What is required
Transcribe the lines exactly, beginning with the one that contains "Task: Select the" and ending with the final line of the records. Do not transcribe pictures.

** Excerpted data follows **

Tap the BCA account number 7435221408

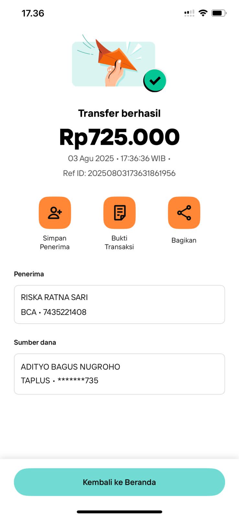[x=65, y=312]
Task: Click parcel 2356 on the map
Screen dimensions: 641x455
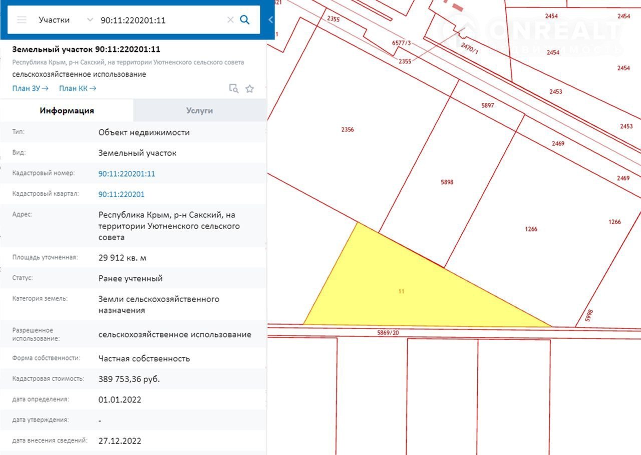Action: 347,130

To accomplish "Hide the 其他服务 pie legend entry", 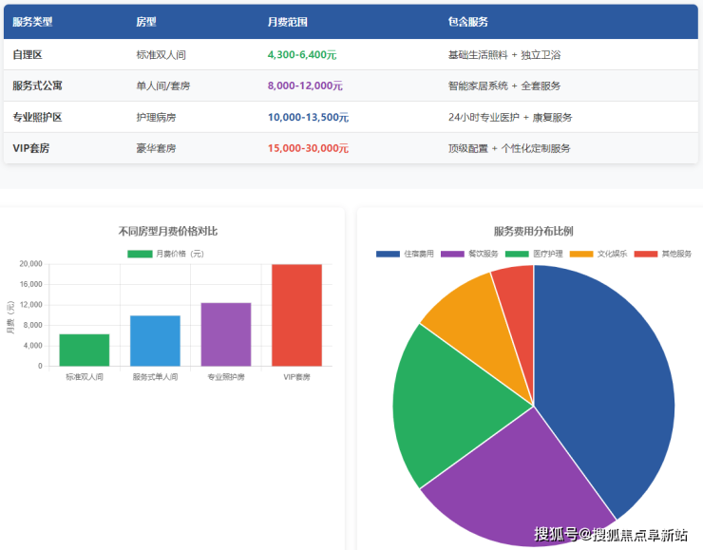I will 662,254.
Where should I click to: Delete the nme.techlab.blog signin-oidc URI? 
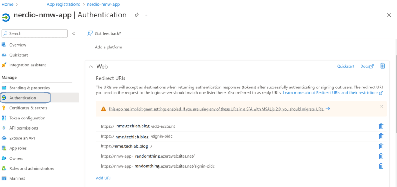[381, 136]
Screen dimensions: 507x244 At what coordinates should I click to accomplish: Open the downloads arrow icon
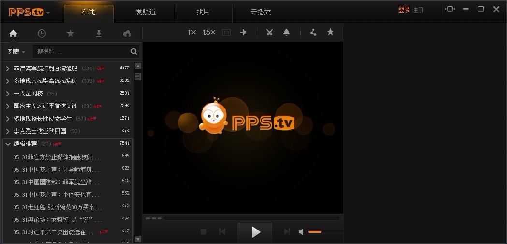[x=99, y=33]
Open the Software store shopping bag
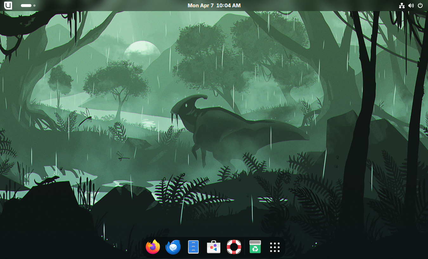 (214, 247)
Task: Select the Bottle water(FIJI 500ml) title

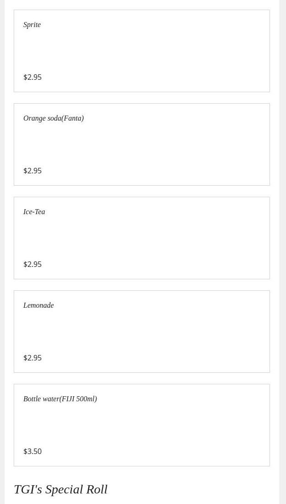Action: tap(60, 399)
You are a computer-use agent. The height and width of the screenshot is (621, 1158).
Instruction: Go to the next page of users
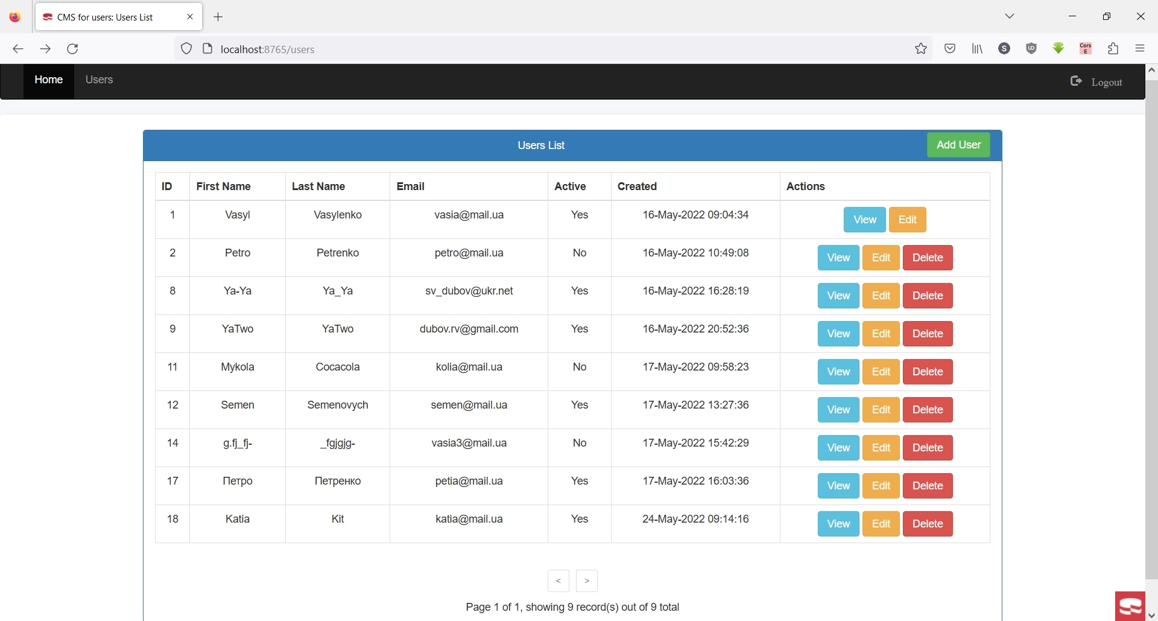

** End of Excerpted data **

Response below
Task: Select the Bottle water(FIJI 500ml) title

Action: tap(60, 399)
You are a computer-use agent. The height and width of the screenshot is (621, 1158).
Instruction: Go to the next page of users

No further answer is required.